Clinical trial: randomized, double-blind, placebo-controlled study of nitazoxanide monotherapy for the treatment of patients with chronic hepatitis C genotype 4. Rossignol JF, Kabil SM, El-Gohary Y, Elfert A, Keeffe EB. Aliment Pharmacol Ther. 2008 Sep 1;28(5):574-80.
BACKGROUND: Nitazoxanide, licensed in the US for treatment of Cryptosporidium parvum and Giardia lamblia, inhibits hepatitis C virus replication in replicon systems. AIM: To evaluate the safety and efficacy of nitazoxanide monotherapy for the treatment of chronic hepatitis C.

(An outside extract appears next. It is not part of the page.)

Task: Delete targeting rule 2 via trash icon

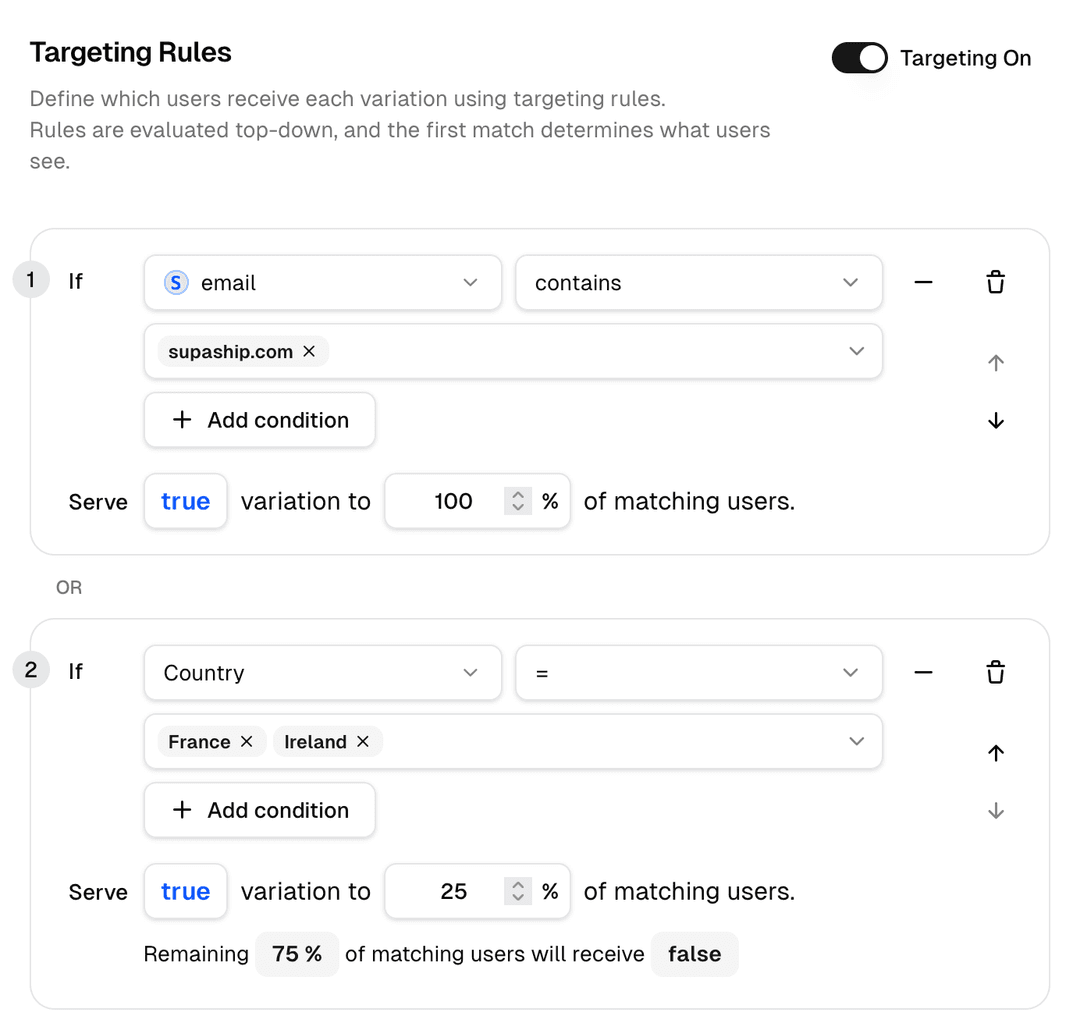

METHODS: This multicentre, randomized, double-blind, placebo-controlled study randomized 50 adult patients with chronic hepatitis C genotype 4 at three centres in Egypt to nitazoxanide 500 mg tablet or placebo twice daily for 24 weeks. Patients were followed up every 4 weeks during treatment and for 24 weeks after therapy. RESULTS: Seven of 23 patients (30.4%) in the nitazoxanide group achieved undetectable serum HCV RNA compared to 0 of 24 in the placebo group during therapy (P = 0.004). Each of the seven responders had baseline HCV RNA levels < or =400 000 IU/mL. Six of the seven virological responders were followed up for 24 weeks after the end of treatment, and four patients (17.4% of 23 treated) had a sustained virological response. Adverse events were similar in the nitazoxanide and placebo groups. CONCLUSION: Nitazoxanide monotherapy is safe and effective in achieving sustained virological response in a modest number of patients with chronic hepatitis C genotype 4, particularly in patients with low baseline serum HCV RNA levels.